Texte fourni.
Les jeunes sont particulièrement fragiles ?

La jeunesse souffre particulièrement aujourd’hui. À travers les cours en visio-conférence, mes collègues enseignants dans le supérieur ont une fenêtre sur la misère étudiante. On le savait, mais le niveau de désespoir nous surprend. Cette situation sociale est accompagnée d’une démission collective et d’un mépris complet des pouvoirs publics en matière de discours, notamment sur l’université. Dans un pays qui ne croit plus au progrès, mépriser à ce point les lieux de production du savoir pose un problème politique. Mais je ne parle pas que des étudiants. Je pense aussi au désarroi des apprentis, des jeunes travailleurs, ou de ceux qui ne trouvent pas de travail. La jeunesse est bloquée dans ses projets personnels, professionnels ou sentimentaux. C’est terrible.

Il y a aussi une fatigue du discours envers la jeunesse ?

Liste présentée.
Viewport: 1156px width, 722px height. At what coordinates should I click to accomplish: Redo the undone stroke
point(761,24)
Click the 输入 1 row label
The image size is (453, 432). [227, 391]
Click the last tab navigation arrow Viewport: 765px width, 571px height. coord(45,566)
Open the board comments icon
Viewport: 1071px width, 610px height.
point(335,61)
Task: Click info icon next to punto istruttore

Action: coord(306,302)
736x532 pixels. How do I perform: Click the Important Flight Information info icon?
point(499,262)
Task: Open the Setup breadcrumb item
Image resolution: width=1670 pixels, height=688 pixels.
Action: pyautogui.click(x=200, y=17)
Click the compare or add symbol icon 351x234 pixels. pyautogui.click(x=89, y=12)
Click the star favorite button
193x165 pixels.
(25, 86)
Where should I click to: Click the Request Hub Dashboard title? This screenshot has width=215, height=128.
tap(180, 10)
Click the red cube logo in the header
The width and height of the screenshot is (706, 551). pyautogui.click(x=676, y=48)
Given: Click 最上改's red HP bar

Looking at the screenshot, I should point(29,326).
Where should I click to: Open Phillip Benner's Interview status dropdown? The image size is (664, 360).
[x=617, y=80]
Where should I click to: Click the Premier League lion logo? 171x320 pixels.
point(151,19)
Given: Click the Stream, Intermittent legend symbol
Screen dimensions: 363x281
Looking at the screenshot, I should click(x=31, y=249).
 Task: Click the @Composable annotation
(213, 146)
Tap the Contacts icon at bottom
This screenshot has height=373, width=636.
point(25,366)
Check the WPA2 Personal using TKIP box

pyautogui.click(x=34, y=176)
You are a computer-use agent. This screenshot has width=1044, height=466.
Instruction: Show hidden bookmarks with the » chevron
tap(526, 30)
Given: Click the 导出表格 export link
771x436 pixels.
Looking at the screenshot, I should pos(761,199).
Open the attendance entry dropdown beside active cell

Consigne 1.
Reprenez mot pour mot le passage du texte sur la jeunesse en commençant par « Les jeunes sont » et en allant jusqu'à « sentimentaux. C’est terrible. ».
Consigne 2.
Répondez brièvement à ces questions d'après le texte sur la jeunesse :
(a) Par quel moyen les enseignants du supérieur ont-ils une fenêtre sur la misère étudiante ?
(b) Qu'est-ce qui surprend ces enseignants ?
(c) Dans quels projets la jeunesse est-elle bloquée ?
Consigne 3.
Relevez dans le texte sur la jeunesse tous les groupes de jeunes qui y sont nommés.

Réponse 1.
Les jeunes sont particulièrement fragiles ?

La jeunesse souffre particulièrement aujourd’hui. À travers les cours en visio-conférence, mes collègues enseignants dans le supérieur ont une fenêtre sur la misère étudiante. On le savait, mais le niveau de désespoir nous surprend. Cette situation sociale est accompagnée d’une démission collective et d’un mépris complet des pouvoirs publics en matière de discours, notamment sur l’université. Dans un pays qui ne croit plus au progrès, mépriser à ce point les lieux de production du savoir pose un problème politique. Mais je ne parle pas que des étudiants. Je pense aussi au désarroi des apprentis, des jeunes travailleurs, ou de ceux qui ne trouvent pas de travail. La jeunesse est bloquée dans ses projets personnels, professionnels ou sentimentaux. C’est terrible.

Réponse 2.
(a) Par les cours en visio-conférence.
(b) Le niveau de désespoir.
(c) Dans ses projets personnels, professionnels ou sentimentaux.

Réponse 3.
- les étudiants
- les apprentis
- les jeunes travailleurs
- ceux qui ne trouvent pas de travail